# F4U-4 Corsair -- payload and weight question



## Jank (Nov 6, 2007)

What was the empty weight of the F4U-4?

What was the maximum weight of the F4U-4?


----------



## renrich (Nov 6, 2007)

The empty weight of the F4U4 was 9205 lbs. The max weight I find is 14670 lbs. that is with one ext. tank and 8 HVAR.


----------



## HoHun (Nov 6, 2007)

Untitled Document


----------



## Jank (Nov 6, 2007)

Thanks Renrich and HoHun.

I asked because I was talking with a gentleman on Sunday who's father flew Corsairs. (His dad's last name was Miller) He said that his dad told him that the claim that Corsairs were loaded up with 6,000lb bomb loads was an wild exaggeration but that they did haul 4,000lb loads of ordinance on short hops.

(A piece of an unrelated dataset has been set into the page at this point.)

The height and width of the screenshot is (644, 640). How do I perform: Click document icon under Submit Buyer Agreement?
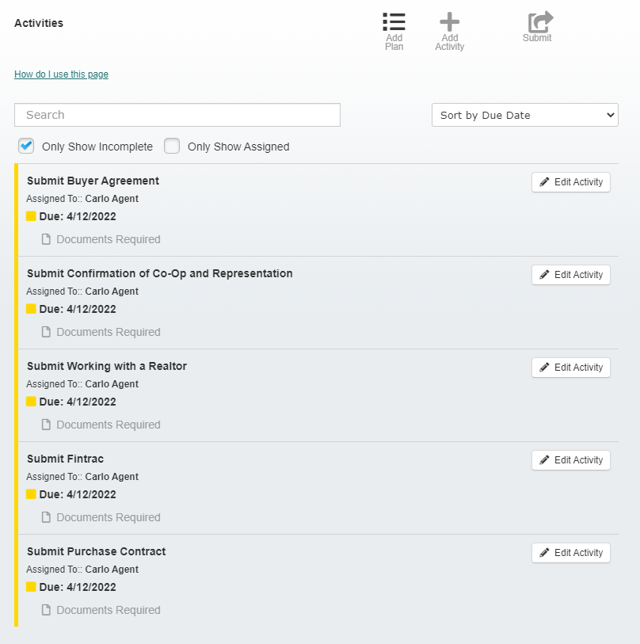tap(46, 240)
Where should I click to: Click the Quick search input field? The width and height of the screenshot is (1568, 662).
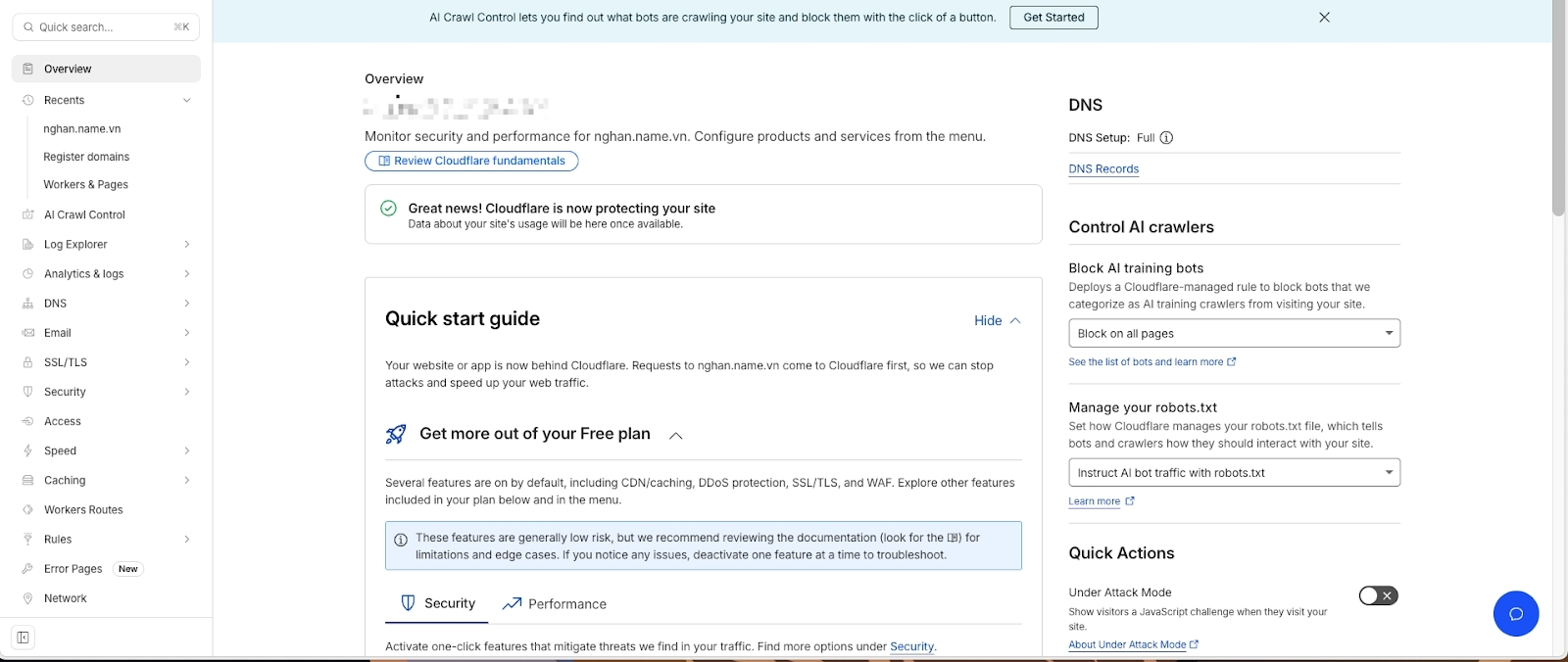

I am looking at documents I have and what HoHun provided and am wondering how much a CorsaiR would weigh with 6,000lbs of ordinance, plus full internal fuel plus a normal load of ammunition.

The maximum design bomb load for each wing is 1,600lbs.

Dos anyone have additional information about the 6,000lb bomb load runs that Corsairs carried out?


----------



## renrich (Nov 6, 2007)

Jank, I do know that Lindberg took off with and delivered a 4000 pound bomb load on a Japnese target, 2000 pounder on centerline and 1000 pound under each wing, in a Corsair. Most I ever heard of. My chart shows a F4U1D with an empty weight of 8971 pounds having a max weight of 14080 pounds. The useful load includes-operating equip., water, alcohol,useable oil, 50 cal ammo,1000 pound bomb, internal fuel, external fuel, the drop tank.


----------



## renrich (Nov 6, 2007)

Jank, the F4u1D with a 2000 pound bomb weighs 14028 with the normal load you mentioned(no external fuel) so, doing the math with an additional 4000 lbs it would weigh 18028 lbs.


----------



## renrich (Nov 6, 2007)

The F4U4 with no external fuel but otherwise normal weighs 14412 with the 2000 lb bomb so would go up to 18412 with an additional 4000 lbs.


----------



## drgondog (Nov 6, 2007)

renrich said:


> The F4U4 with no external fuel but otherwise normal weighs 14412 with the 2000 lb bomb so would go up to 18412 with an additional 4000 lbs.




Suspect they wouldn't dramatically increase the max Gross - more likely the fuel load was way down for a short mission? Particularly in tje PTO where higher temps would make it even more dangerous for max weight take offs - and I doubt 3 x 2000 pound bombs (but would believe with some additional clues (like 40 gallons of fuel and cold day)


----------



## Jank (Nov 6, 2007)

I didn't think about it until Albert (his son) mentioned that a Corsair wouldn't be able to get off the ground with a 6,000lb bomb load. The weight of the plane with such a bomb load would appear to greatly exceed the design maximum take off weight by about 2,250lbs.

Full internal fuel load weighs 1,400lbs. Even with no fuel, that's still way too heavy.

A 4,000lb bomb load is impressive nonetheless.8)


----------



## renrich (Nov 7, 2007)

Yes, the 4000 lb bomb load was impressive especially since it was in the Pacific where the density altitude would be high and runways may not have been overlong. Also I am pretty sure the Corsair was a F4U1 not the higher powered F4U1D. Of course it helped that the pilot, Lindberg, was the best pilot in the world.


----------



## jugggo (Mar 2, 2010)

renrich said:


> Jank, I do know that Lindberg took off with and delivered a 4000 pound bomb load on a Japnese target, 2000 pounder on centerline and 1000 pound under each wing, in a Corsair. Most I ever heard of. My chart shows a F4U1D with an empty weight of 8971 pounds having a max weight of 14080 pounds. The useful load includes-operating equip., water, alcohol,useable oil, 50 cal ammo,1000 pound bomb, internal fuel, external fuel, the drop tank.





What chart are you looking at?? I have been looking for information on the F4U-1D


----------